Matías Arévalo (El Patagónico)

El pedido sorprendió a todos en la Justicia chubutense: un detenido acusado de "homicidio agravado por el uso de arma de fuego", sospechado de tener vínculos con el narcotráfico y que estuvo cuatro meses prófugo, solicitó que lo dejen salir para asistir los viernes a un centro de día de Trelew a realizar actividad física para bajar de peso y aumentar su masa muscular.

Se trata de Matías Arévalo, que a través de la jefa de los defensores, Gladys del Balzo, le solicitó a la jueza Patricia Asaro que le permita a su cliente ir una vez por semana a realizar ejercicios a la ciudad vecina, ubicada a 65 kilómetros del lugar donde hoy se encuentra con prisión preventiva.

"No se trata en el caso de una actividad lúdica lo que se pretende, sino que se enmarca en estrictas razones médicas vinculadas a su salud, que es deber estatal preservar", manifiesta la defensa pública en un informe en el que eleva el pedido y que fue presentado ante las autoridades judiciales.

Los fiscales se oponen a la medida basándose en la presunción de que Arévalo es una persona peligrosa, un sicario vinculado al tráfico de estupefacientes que podría intentar escapar. Está acusado de haber asesinado a principios del año pasado a Gustavo Machao (41) de un disparo en el pecho y estuvo prófugo hasta mayo del año pasado.

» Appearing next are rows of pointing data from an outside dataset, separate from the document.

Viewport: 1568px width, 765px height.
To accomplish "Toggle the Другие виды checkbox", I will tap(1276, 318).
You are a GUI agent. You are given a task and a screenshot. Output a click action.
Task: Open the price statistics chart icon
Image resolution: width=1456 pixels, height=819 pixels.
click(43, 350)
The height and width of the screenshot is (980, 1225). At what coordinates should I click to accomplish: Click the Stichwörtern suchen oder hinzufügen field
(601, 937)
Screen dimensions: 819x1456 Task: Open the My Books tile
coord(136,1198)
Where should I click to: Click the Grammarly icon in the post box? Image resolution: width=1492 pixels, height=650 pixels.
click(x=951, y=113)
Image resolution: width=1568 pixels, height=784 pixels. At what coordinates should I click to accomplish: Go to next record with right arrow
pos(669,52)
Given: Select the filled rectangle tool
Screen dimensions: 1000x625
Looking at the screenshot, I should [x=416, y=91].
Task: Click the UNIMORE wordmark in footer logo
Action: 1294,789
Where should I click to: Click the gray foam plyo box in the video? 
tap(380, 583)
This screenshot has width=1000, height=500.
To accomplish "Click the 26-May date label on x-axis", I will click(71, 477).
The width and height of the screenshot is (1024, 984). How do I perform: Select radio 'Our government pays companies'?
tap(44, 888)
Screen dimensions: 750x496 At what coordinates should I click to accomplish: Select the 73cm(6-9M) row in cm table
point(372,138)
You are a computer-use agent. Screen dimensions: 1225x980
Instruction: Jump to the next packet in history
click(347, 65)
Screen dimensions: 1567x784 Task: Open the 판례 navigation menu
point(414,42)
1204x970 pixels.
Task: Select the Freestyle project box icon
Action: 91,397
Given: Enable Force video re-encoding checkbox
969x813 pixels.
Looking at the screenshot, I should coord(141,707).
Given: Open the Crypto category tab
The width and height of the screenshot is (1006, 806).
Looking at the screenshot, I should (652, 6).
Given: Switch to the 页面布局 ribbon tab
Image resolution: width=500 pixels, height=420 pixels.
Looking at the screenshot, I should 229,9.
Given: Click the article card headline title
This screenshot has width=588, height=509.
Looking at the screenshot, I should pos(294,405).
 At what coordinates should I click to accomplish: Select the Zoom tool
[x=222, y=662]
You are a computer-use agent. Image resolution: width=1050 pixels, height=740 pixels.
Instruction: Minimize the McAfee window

El medio local El Patagónico precisó que durante la audiencia efectuada la mañana del lunes en los Tribunales de Puerto Madryn, el fiscal Daniel Báez se opuso al pedido sosteniendo que existe el peligro de que el detenido se fugue. "Ya estuvo prófugo, y si sale de la cárcel existe el peligro de que se fugue", expuso.

Ahora será la jueza Asaro la que resuelva el pedido por escrito previo analizar el informe que deberá realizar el Cuerpo Médico Forense. En caso de ser condenado en el juicio oral y público Arévalo enfrenta una pena superior a los 10 años de prisión.